母馬から感じる天賦の才 オジュウチョウサンのルーツ〜坂東牧場〜後編

デイリースポーツ

2018年12月18日(火) 06:00

 オジュウチョウサンの母シャドウシルエットと成田博行繁殖厩舎長=北海道日高町坂東牧場

 「有馬記念・G1」(23日、中山)

 異色の挑戦者か、それとも究極の二刀流ホースか!?前代未聞のチャレンジに挑む障害G1・5勝を誇るハードル界の絶対王者。注目を集めるオジュウチョウサンのルーツを探る連載を前後編でお届けする。今回は後編。

  ◇  ◇

 生産牧場と繁殖牝馬の関係にはさまざまな形態があるが、オジュウチョウサン母シャドウシルエットは長山オーナーが所有。牧場に委託管理するという形だ。

 交配相手もオーナーが選ぶ。1番子のケイアイチョウサンも、2番子のオジュウチョウサンステイゴールド産駒で全兄弟だが、初産の兄が体格において小さく収まったのは、母馬の安産能力の一端なのだろう。両者は、デビュー時の体重にして兄444キロに対し、弟490キロ。ひと回り以上違う。
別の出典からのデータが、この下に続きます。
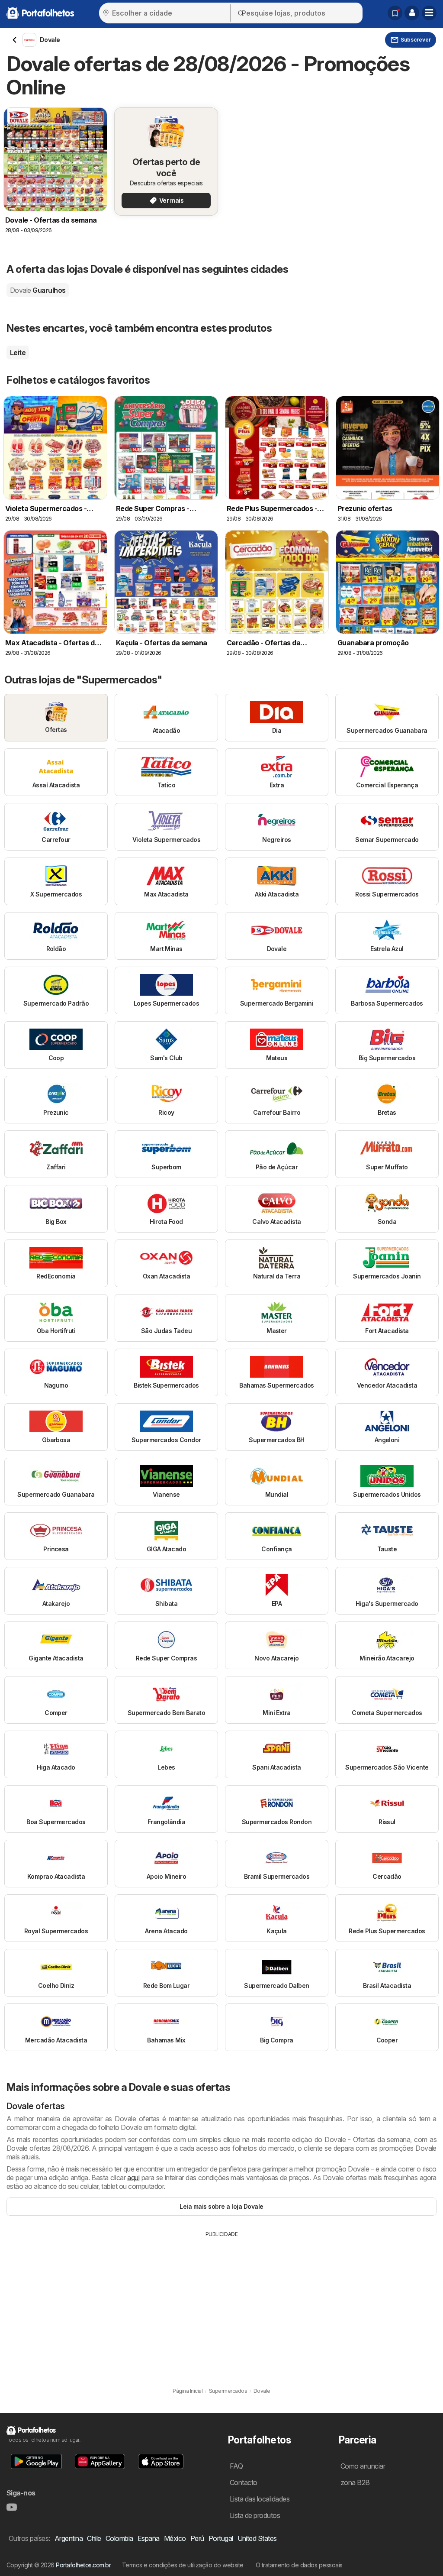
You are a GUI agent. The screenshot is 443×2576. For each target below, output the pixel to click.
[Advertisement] (221, 2303)
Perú (197, 2538)
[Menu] (429, 13)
 未経産馬は子宮や産道を広げられたことがなく、出産時のリスクを下げるために初子は小さめが望ましい。例えば牛でも、大型酪農種のホルスタインが初子を取るとき、子が雌でも乳牛として使えないことを受け入れて、あえて小型の黒毛和種をつけたりする。

 ステイゴールドは、種馬としては小柄な部類。もとより繁殖学的な好条件も満たしていたが、1頭目を小さく2頭目を大きく生んだのは、理にかなった母馬の天賦の才を感じさせる。

 平地未勝利での勝ち上がりが間に合わず、障害のチャンピオンホースになってからの平地・最高峰挑戦。回り道はしたが、その血が花開く可能性は十分にあった。「普段の気の荒さはあったが、ブレーキングの段階から操作性が高くて乗りやすかった馬です。僕らが基礎を作ったのが生きたのかな。やる時は、やる子ですよ」とは、坂東牧場の坂東正積社長(43)。その“やる時”は、いよいよ5日後に迫っている。